**** EXERCISE INPUT ****

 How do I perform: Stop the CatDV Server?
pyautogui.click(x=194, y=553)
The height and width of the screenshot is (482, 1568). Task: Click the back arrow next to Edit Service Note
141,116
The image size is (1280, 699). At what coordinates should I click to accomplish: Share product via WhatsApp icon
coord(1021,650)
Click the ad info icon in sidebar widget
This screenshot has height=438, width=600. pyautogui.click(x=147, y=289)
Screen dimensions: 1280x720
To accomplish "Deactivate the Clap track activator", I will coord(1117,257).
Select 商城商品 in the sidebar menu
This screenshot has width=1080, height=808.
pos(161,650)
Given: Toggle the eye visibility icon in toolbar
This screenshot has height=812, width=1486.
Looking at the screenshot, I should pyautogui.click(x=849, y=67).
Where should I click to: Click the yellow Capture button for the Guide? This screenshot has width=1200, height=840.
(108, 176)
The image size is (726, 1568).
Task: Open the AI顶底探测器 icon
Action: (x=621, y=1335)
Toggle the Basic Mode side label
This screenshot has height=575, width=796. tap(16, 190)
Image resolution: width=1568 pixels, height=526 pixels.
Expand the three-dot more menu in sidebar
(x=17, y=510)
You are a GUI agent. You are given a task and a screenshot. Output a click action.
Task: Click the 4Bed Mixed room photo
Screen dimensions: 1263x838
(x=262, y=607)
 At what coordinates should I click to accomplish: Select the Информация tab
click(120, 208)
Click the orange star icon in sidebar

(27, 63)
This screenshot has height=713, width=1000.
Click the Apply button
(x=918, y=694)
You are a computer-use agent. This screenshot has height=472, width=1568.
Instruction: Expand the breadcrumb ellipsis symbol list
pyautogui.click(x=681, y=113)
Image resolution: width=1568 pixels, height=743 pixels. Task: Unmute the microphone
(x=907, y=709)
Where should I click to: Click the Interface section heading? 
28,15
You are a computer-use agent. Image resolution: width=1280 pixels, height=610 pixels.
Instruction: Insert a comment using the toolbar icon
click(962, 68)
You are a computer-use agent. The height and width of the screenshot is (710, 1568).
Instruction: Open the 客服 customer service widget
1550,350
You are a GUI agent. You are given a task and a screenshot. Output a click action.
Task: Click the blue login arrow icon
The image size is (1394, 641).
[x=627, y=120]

****

Reproduce the items word for word, beginning with the line that contains "Image resolution: width=1568 pixels, height=526" and continuing through the last line of the items.

Image resolution: width=1568 pixels, height=526 pixels.
Expand the three-dot more menu in sidebar
(x=17, y=510)
You are a GUI agent. You are given a task and a screenshot. Output a click action.
Task: Click the 4Bed Mixed room photo
Screen dimensions: 1263x838
(x=262, y=607)
 At what coordinates should I click to accomplish: Select the Информация tab
click(120, 208)
Click the orange star icon in sidebar

(27, 63)
This screenshot has height=713, width=1000.
Click the Apply button
(x=918, y=694)
You are a computer-use agent. This screenshot has height=472, width=1568.
Instruction: Expand the breadcrumb ellipsis symbol list
pyautogui.click(x=681, y=113)
Image resolution: width=1568 pixels, height=743 pixels. Task: Unmute the microphone
(x=907, y=709)
Where should I click to: Click the Interface section heading? 
28,15
You are a computer-use agent. Image resolution: width=1280 pixels, height=610 pixels.
Instruction: Insert a comment using the toolbar icon
click(962, 68)
You are a computer-use agent. The height and width of the screenshot is (710, 1568).
Instruction: Open the 客服 customer service widget
1550,350
You are a GUI agent. You are given a task and a screenshot. Output a click action.
Task: Click the blue login arrow icon
The image size is (1394, 641).
[x=627, y=120]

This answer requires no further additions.